Wijzig de items vanaf de regel met "Select starting XP 28,007,262" tot en met het einde van de items door overal "Task" te vervangen door "Goal". Geef die regels opnieuw en laat de rest ongewijzigd.

### Te verwerken gegevens ###

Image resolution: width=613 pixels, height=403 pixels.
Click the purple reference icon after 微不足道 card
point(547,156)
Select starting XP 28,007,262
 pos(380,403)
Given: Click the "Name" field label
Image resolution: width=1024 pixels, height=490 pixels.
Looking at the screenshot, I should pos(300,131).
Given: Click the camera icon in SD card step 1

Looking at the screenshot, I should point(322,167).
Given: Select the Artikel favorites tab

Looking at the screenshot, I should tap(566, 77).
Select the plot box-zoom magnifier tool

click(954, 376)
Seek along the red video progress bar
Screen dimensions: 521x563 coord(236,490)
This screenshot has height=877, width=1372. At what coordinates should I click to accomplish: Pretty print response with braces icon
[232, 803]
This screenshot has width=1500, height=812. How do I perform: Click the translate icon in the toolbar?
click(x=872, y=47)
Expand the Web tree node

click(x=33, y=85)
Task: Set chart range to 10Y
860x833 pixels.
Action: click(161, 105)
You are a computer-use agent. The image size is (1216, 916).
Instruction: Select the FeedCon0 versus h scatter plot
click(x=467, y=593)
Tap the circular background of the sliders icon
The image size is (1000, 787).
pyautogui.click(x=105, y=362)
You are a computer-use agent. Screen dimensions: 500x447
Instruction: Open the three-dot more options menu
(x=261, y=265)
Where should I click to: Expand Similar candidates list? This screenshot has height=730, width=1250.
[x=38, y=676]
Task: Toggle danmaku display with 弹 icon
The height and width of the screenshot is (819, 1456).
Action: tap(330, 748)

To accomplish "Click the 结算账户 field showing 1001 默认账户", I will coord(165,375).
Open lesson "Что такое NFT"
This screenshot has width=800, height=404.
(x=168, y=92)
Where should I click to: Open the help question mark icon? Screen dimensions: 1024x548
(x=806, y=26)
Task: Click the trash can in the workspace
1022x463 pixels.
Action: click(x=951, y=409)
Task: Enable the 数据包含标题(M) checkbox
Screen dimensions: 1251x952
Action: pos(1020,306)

###

→ **Resultaat**
Select starting XP 28,007,262
 pos(380,403)
Given: Click the "Name" field label
Image resolution: width=1024 pixels, height=490 pixels.
Looking at the screenshot, I should pos(300,131).
Given: Click the camera icon in SD card step 1

Looking at the screenshot, I should point(322,167).
Given: Select the Artikel favorites tab

Looking at the screenshot, I should tap(566, 77).
Select the plot box-zoom magnifier tool

click(954, 376)
Seek along the red video progress bar
Screen dimensions: 521x563 coord(236,490)
This screenshot has height=877, width=1372. At what coordinates should I click to accomplish: Pretty print response with braces icon
[232, 803]
This screenshot has width=1500, height=812. How do I perform: Click the translate icon in the toolbar?
click(x=872, y=47)
Expand the Web tree node

click(x=33, y=85)
Goal: Set chart range to 10Y
860x833 pixels.
Action: click(161, 105)
You are a computer-use agent. The image size is (1216, 916).
Instruction: Select the FeedCon0 versus h scatter plot
click(x=467, y=593)
Tap the circular background of the sliders icon
The image size is (1000, 787).
pyautogui.click(x=105, y=362)
You are a computer-use agent. Screen dimensions: 500x447
Instruction: Open the three-dot more options menu
(x=261, y=265)
Where should I click to: Expand Similar candidates list? This screenshot has height=730, width=1250.
[x=38, y=676]
Goal: Toggle danmaku display with 弹 icon
The height and width of the screenshot is (819, 1456).
Action: tap(330, 748)

To accomplish "Click the 结算账户 field showing 1001 默认账户", I will coord(165,375).
Open lesson "Что такое NFT"
This screenshot has width=800, height=404.
(x=168, y=92)
Where should I click to: Open the help question mark icon? Screen dimensions: 1024x548
(x=806, y=26)
Goal: Click the trash can in the workspace
1022x463 pixels.
Action: click(x=951, y=409)
Goal: Enable the 数据包含标题(M) checkbox
Screen dimensions: 1251x952
Action: pos(1020,306)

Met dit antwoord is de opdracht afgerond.